To try out an example image, run

git clone https://github.com/lmmx/page-dewarp
cd page-dewarp
mkdir results && cd results
page-dewarp ../example_input/boston_cooking_a.jpg

Explanation and extension to Gpufit

A book on a flat surface can be said to be 'fixed to zero' at the endpoints of a curve, which you can model as a cubic (see derive_cubic.py)

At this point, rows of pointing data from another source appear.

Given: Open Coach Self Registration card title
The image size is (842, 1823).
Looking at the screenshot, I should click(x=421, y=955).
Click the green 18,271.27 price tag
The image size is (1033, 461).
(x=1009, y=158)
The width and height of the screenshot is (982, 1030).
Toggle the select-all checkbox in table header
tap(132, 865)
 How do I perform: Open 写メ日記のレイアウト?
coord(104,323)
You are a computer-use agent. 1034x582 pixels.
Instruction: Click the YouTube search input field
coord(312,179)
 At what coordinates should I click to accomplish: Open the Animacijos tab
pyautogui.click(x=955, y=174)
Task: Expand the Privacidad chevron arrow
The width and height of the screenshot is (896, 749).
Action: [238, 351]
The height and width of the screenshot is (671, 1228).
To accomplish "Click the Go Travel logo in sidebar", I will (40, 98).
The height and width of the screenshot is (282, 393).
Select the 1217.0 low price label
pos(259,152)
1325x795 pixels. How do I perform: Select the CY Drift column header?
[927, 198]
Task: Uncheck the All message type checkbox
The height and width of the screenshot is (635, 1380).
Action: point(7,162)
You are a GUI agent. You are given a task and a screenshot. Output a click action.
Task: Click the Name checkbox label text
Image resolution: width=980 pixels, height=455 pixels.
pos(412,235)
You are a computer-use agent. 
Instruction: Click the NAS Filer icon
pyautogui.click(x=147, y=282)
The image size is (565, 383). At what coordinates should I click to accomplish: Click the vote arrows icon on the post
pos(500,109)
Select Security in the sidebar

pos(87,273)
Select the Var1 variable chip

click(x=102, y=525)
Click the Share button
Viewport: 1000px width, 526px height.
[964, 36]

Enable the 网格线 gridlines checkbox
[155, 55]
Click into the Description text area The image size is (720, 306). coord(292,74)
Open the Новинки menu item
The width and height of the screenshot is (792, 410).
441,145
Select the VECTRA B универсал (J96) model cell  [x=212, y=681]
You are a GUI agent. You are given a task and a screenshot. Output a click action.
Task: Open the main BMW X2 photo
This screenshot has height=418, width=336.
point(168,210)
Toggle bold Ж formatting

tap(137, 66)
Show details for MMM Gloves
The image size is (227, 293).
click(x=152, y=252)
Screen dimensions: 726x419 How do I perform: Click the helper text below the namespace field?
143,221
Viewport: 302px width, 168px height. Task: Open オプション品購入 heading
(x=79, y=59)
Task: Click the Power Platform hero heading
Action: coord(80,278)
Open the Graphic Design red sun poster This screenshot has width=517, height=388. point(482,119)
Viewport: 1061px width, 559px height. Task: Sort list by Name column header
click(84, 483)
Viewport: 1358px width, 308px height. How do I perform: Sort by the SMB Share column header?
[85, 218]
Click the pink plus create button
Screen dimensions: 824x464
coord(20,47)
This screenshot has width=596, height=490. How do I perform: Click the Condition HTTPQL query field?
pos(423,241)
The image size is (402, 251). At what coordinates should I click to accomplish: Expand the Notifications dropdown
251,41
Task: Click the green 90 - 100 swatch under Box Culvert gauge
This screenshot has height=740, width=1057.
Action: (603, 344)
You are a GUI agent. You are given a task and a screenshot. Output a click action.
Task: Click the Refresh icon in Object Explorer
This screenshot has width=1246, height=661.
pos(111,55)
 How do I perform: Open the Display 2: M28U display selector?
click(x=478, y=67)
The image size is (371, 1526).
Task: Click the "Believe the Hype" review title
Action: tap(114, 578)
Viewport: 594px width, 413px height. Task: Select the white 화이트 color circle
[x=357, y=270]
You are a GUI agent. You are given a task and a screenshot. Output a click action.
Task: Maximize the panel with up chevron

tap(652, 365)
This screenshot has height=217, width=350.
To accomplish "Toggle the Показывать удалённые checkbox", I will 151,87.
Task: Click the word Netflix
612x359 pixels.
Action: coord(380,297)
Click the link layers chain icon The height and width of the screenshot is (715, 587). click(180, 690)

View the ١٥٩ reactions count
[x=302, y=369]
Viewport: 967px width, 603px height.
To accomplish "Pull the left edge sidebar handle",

The "cubic Hermite spline" is one of the models supported by Gpufit, a library for Levenberg Marquardt curve fitting in CUDA (C++ with Python API).

[Work in progress]

  • See full writeup on Matt Zucker's blog
  • See lecture on splines by Steve Marschner for more details and how a spline can be represented in matrix form.
  • Brief notes on this project are over on my website

Features

Improvements on the original include:

  • Banished Python 2
  • Command line interface
    • Alterable config options
  • Repackage for pip installation
  • Refactor with modules and classes
  • Speed up the optimisation
    • Multiprocessing on CPU
    • Optional interface to use Gpufit on GPU (or Deep Declarative Networks?)